Re: JSH: Math journals do not just die

Tm Peters wrote:


It is not intuitively obvious that the difference bwteen two primes is
an even number

Your intuition could use a tuneup ;-) These are the primes:

2, 3, 5, 7, 11, 13, 17, 19, 23, 29, 31, ...

Note that, except for 2, they're all odd: no even integer greater than
2 can be a prime, because every even number is divisible 2. And the
difference between two odd integers is always even (that has nothing
directly to do with primes, it applies to the difference of any odd
integers). Therefore if p and q are any two primes greater than 2, p-q
is even.

mea culpa. I am NOT A MATHEMATICIAN. but I figure if I tried I could not do worse than James Harris.

if the sequence is mod 2

Sorry, don't know what that means. James's sequence is mod(p, 3) for
primes p > 3. No prime greater than 3 is divisible by 3 (else it
wouldn't be prime!), so 0 never appears in his sequence, only 1 and 2

the result of p mod 3 will be 2 and it it is 4 p mod 3 will be 1. so we could
have 0 , 1, or 2. some prime difference is a multilple of two?

As above, the difference between any two primes greater than 2 is a
multiple of 2, because all such differences are even.

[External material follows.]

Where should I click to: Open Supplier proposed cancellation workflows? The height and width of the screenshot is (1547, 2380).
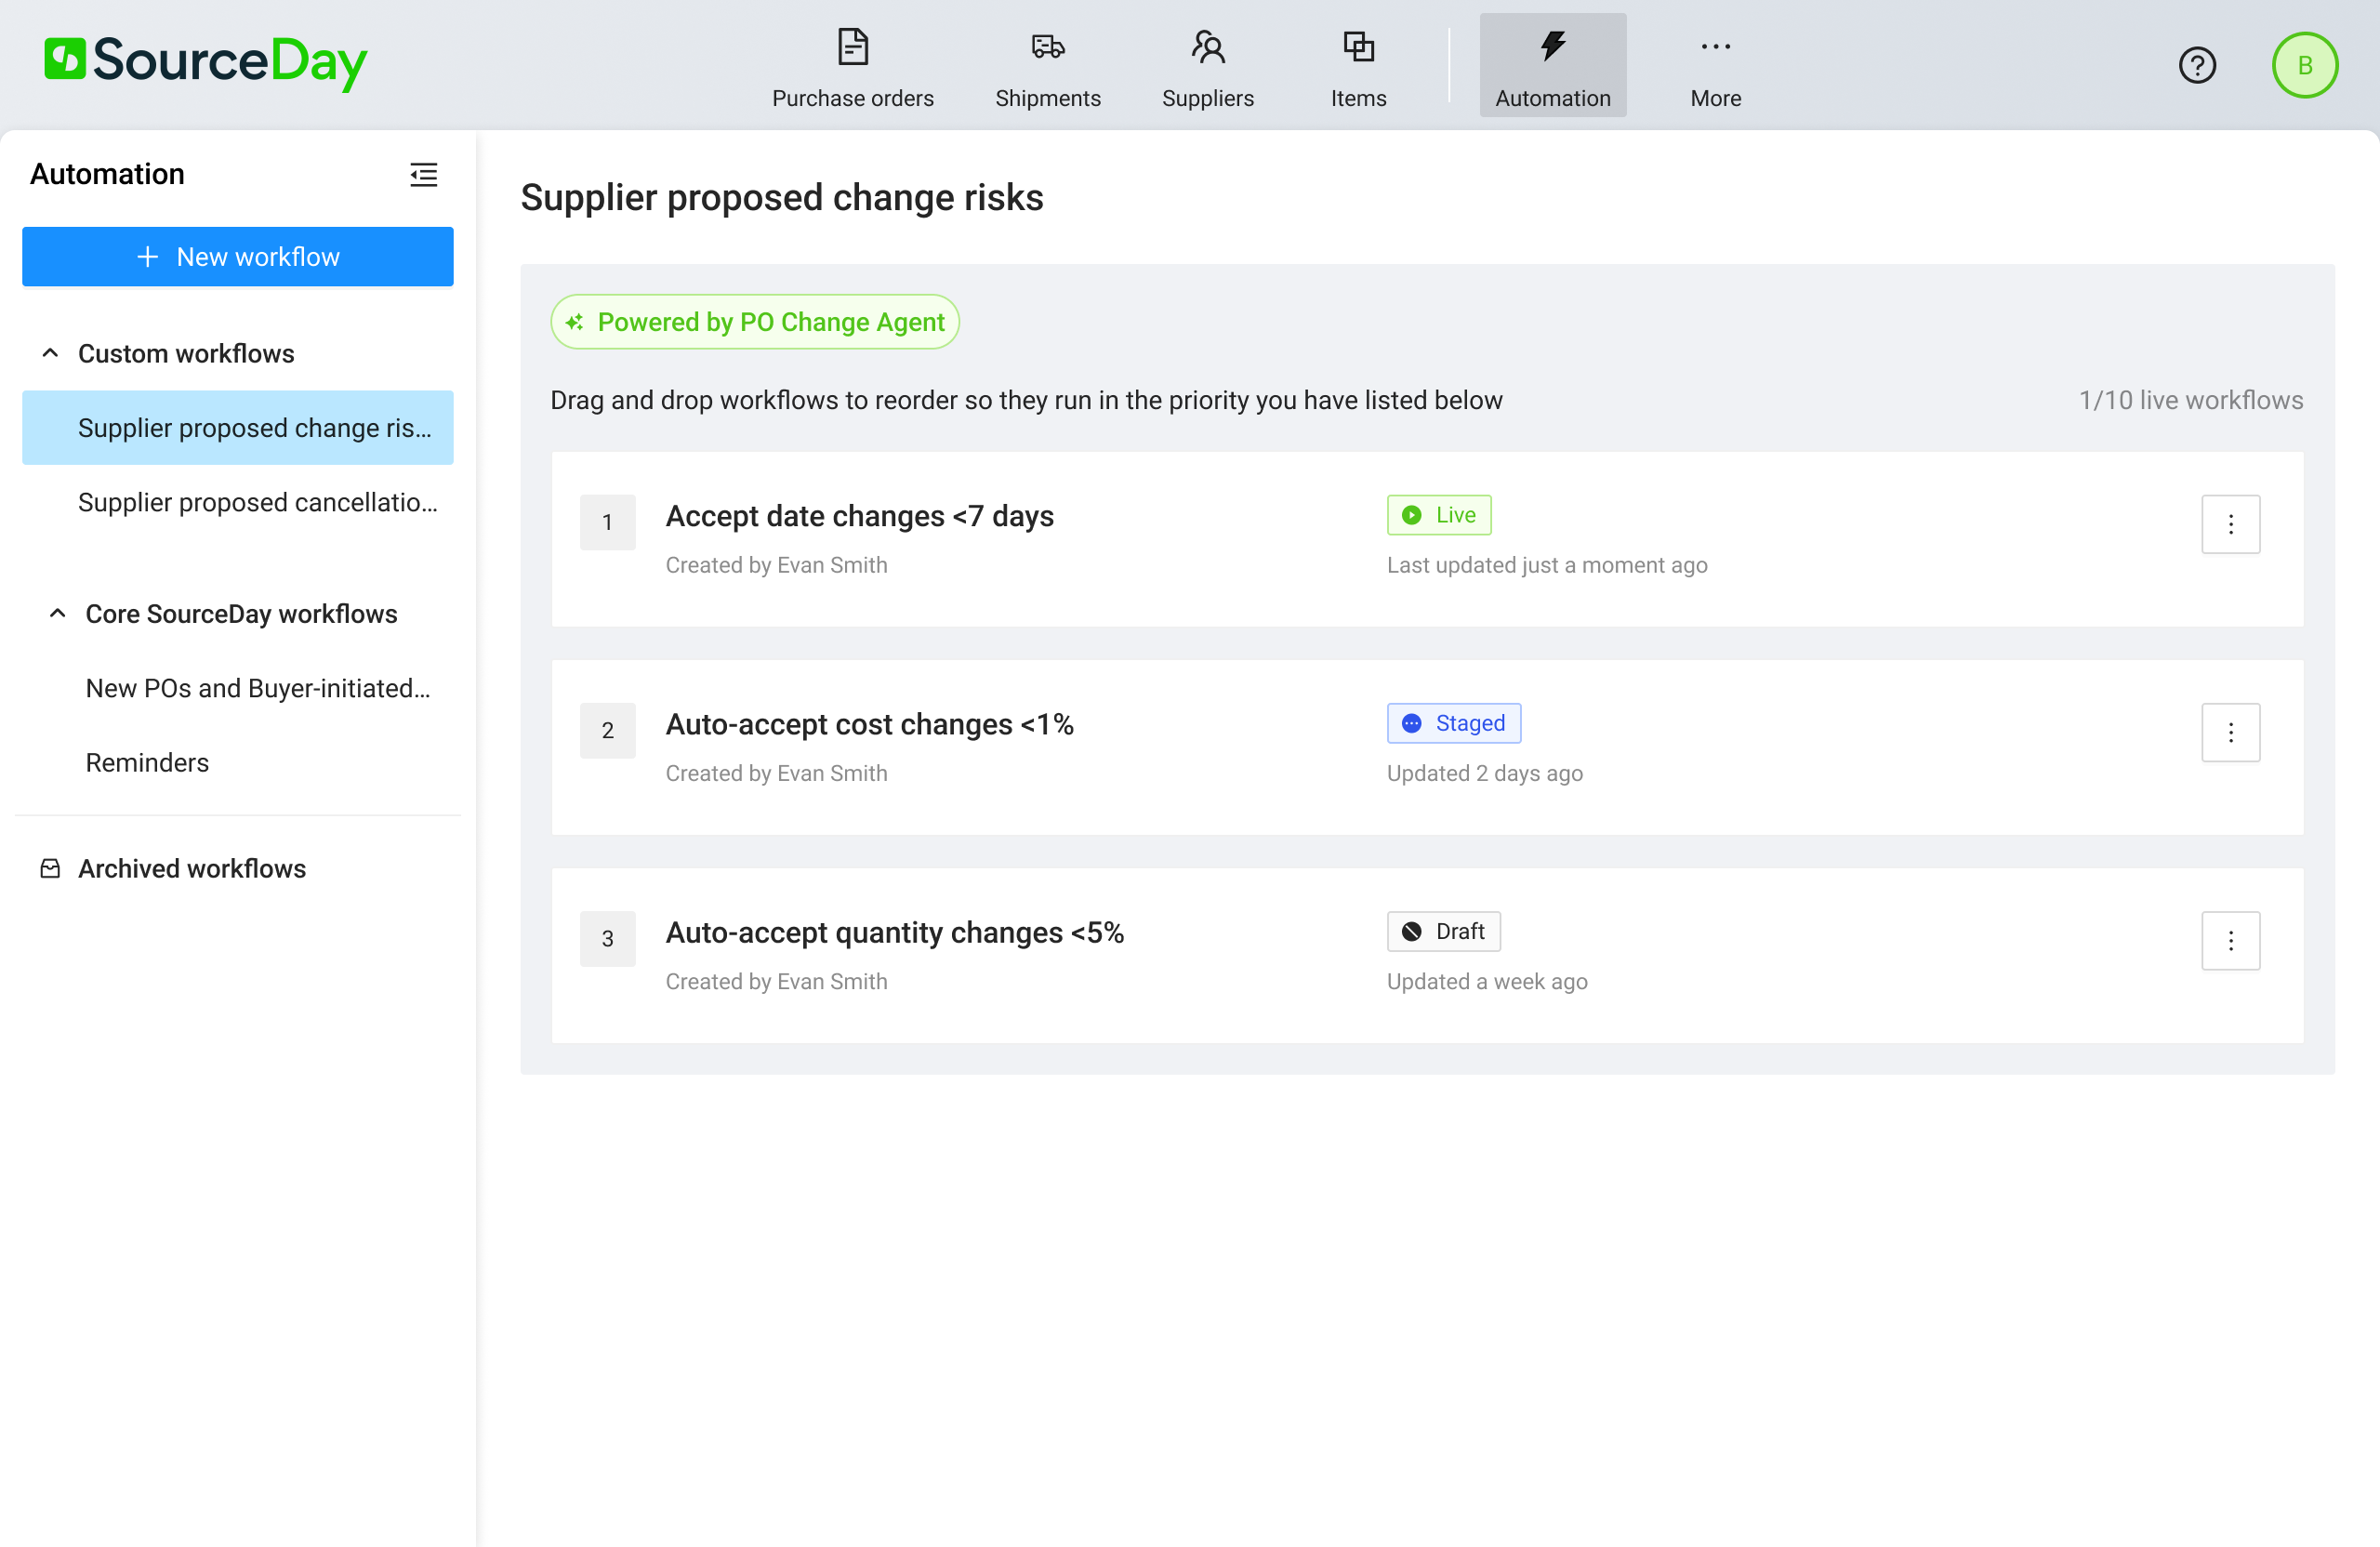257,502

marcus_b was talking about prime gaps because these things are true of
every two consecutive elements:

mod(p, 3), mod(q, 3)

of James's sequence:

The two elements are 1 and 2 (in that order) if and only if q-p leaves
a remainder of 4 when divided by 6.

The two elements are 2 and 1 (in that order) if and only if q-p leaves
a remainder of 2 when divided by 6.

The two elements are 1 and 1, or 2 and 2, if and only if q-p is evenly
divisible by 6.

There are clear reasons for why gaps divisible by 6 are less common
than the sum of the number of gaps leaving a remainder of 2 or 4 when
divided by 6 across primes with even dozens of digits, and that in turn
explains why the pairs 11 and 22 occur less often than the pairs 12 and
21. For example, to get a gap of exactly 6, p and p+6 both have to be
prime, but neither p+2 nor p+4 can be prime (otherwise the gap would be
2 or 4 instead of 6). At least across "small" primes, that makes a gap
of 6 less frequent than James needs it to be to hold a rational belief
that the sequence behaves anything even vaguely like a random sequence

The degree to which the distribution of pairs "acts randomly" has been
rigorously measured across all primes less than a billion (10^9). The
probability that a truly random sequence could have produced a pair
distribution so unbalanced is so small it's probably beyond human
comprehension. For example, it's enormously more likely that you'll
win the lottery tomorrow /and/ be killed by lightning the day after --
and "enormously" is far too weak a word there.

If the entire observable universe were packed as solidly as possible
with electrons, and I picked one at random, then you picked one at
random, it's enormously more likely that you'd pick the same one.
That's based on:

Based on the classical electron radius and assuming a dense
sphere packing, it can be calculated that the number of electrons
that would fit in the observable universe is on the order of

One chance in 10^130 is enormously, inconceivably larger than the one
chance in 10^60000 the simple pair test left James's sequence of being
truly random -- and that's actually cutting him a huge break, as the
calculated odds were actually close to 1 in 10^66510, and one chance in
10^60000 is enormously, inconceivably more likely than that.

OTOH, the observed distribution of pairs does closely follow what
80-year-old conjectures about the distribution of prime gaps predict.